I think today the college experience is much more difficult for young people. Technology developments are having profound changes in our society , so quickly in fact, that society and the individuals are having a hard time to adjust and accommodate the impact of such changes in lives and social rituals or costumes.
It is also obvious that the cost of living and education is higher today which impacts students and their expectations.
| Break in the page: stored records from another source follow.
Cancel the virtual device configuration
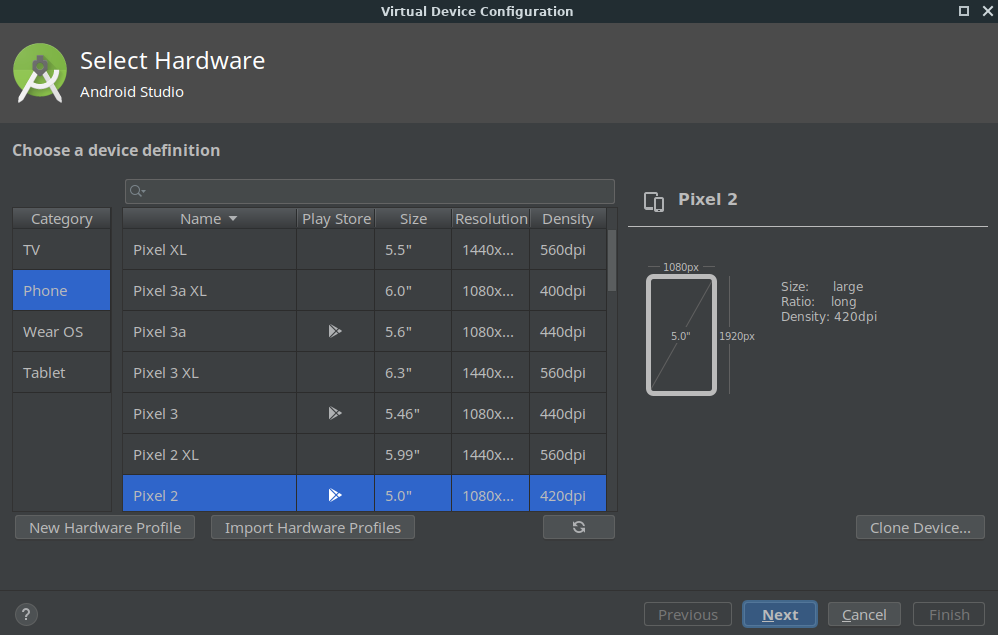point(864,614)
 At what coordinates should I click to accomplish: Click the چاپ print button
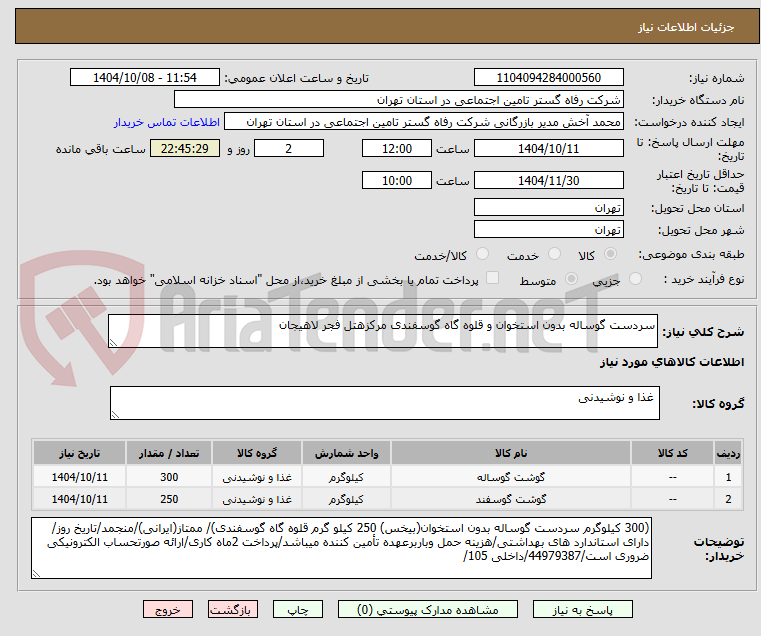coord(298,609)
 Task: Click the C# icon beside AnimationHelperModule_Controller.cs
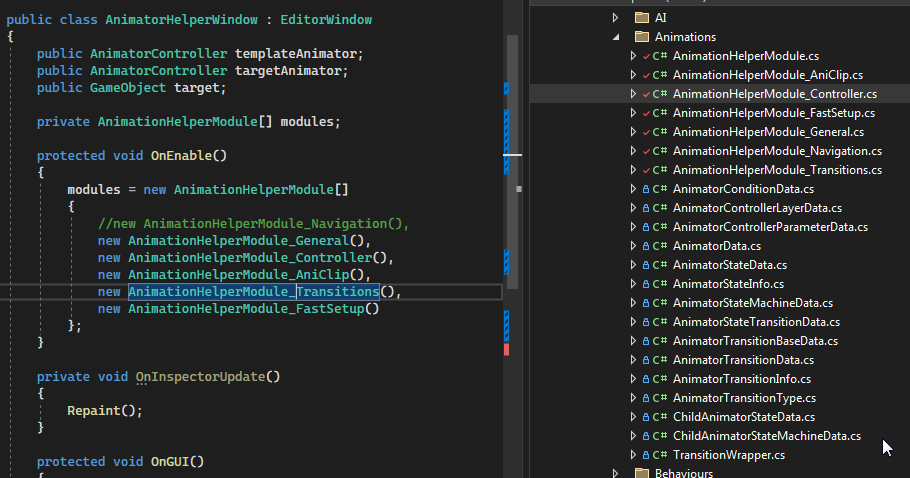pos(660,94)
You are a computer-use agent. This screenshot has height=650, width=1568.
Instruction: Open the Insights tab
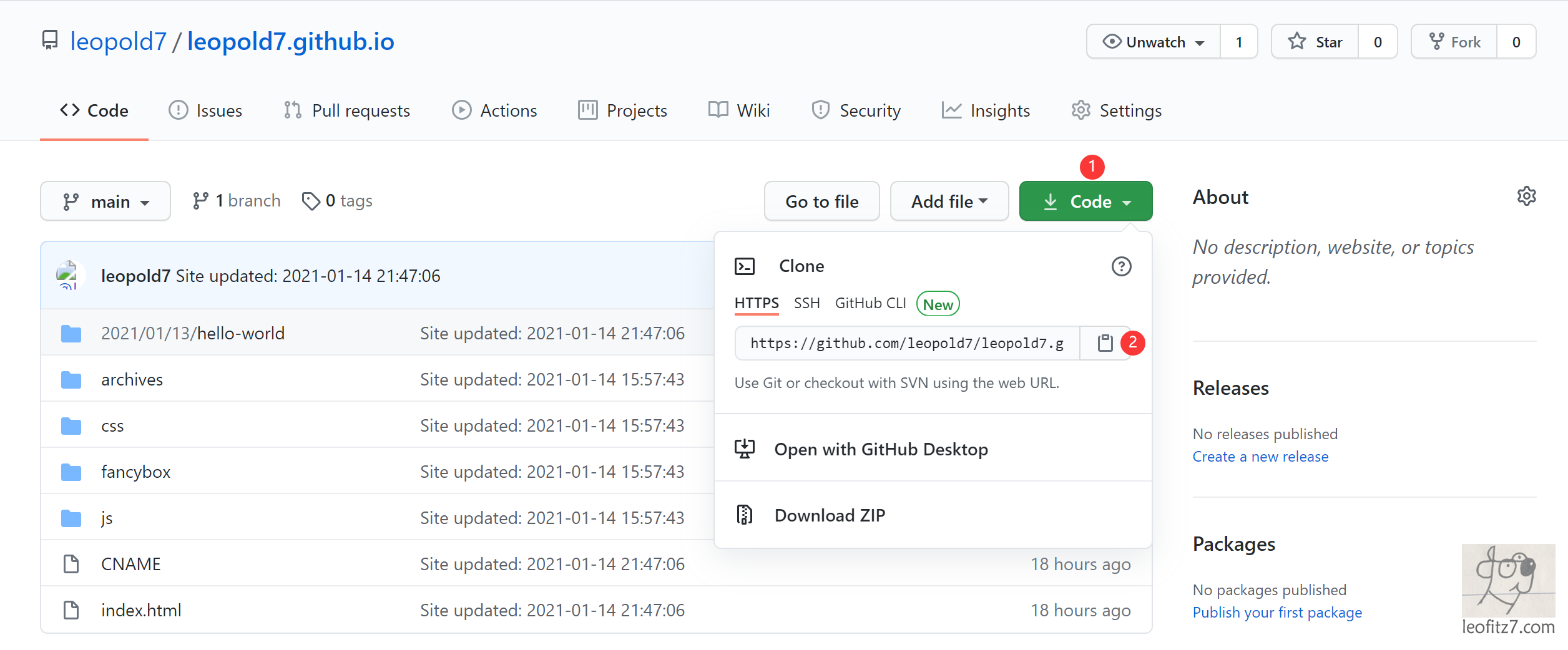click(x=986, y=110)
This is a difficult issue.
However looking back and thinking of today, the power message and example of the individuals and teachers at ECC remains the same, one of excellence and personal responsibility.
As a result of my academic achievements I have been involved in past years on the development of facilities for destruction of obsolete chemical weapons within the USA and by international agreement (under the supervision of a veteran of Korea and graduate of Annapolis).
I was invited to make a presentation on my work with hydrogen sulfide combustion chemistry by a group, part of the Science Intelligence Community of the American Government (an invitation by a past member of NSA).
I also had involvement as [an] independent consultant in the assessment of a device to protect against biological terrorism in the continental USA. I have been involved in the development of facilities to produce biodiesel, bioethanol, hydrogen (supervised by a past member of the USA Navy engaged in the design of nuclear plies for USA submarines).
From all of this experience, one learns that we still live in a world with great need for economic development, but it is also still a dangerous world with the need of excellence and standards of conduct.
It was at ECC, where all of the professors and members of the administration whom first exposed me to the concept of having the good fortune of getting an education and that we do not live in a vacuum but we do have a responsibility and perhaps thanks to our education, a role to play in the future of our great nation and make it possible to build a nation of wealth, prosperity, and freedom.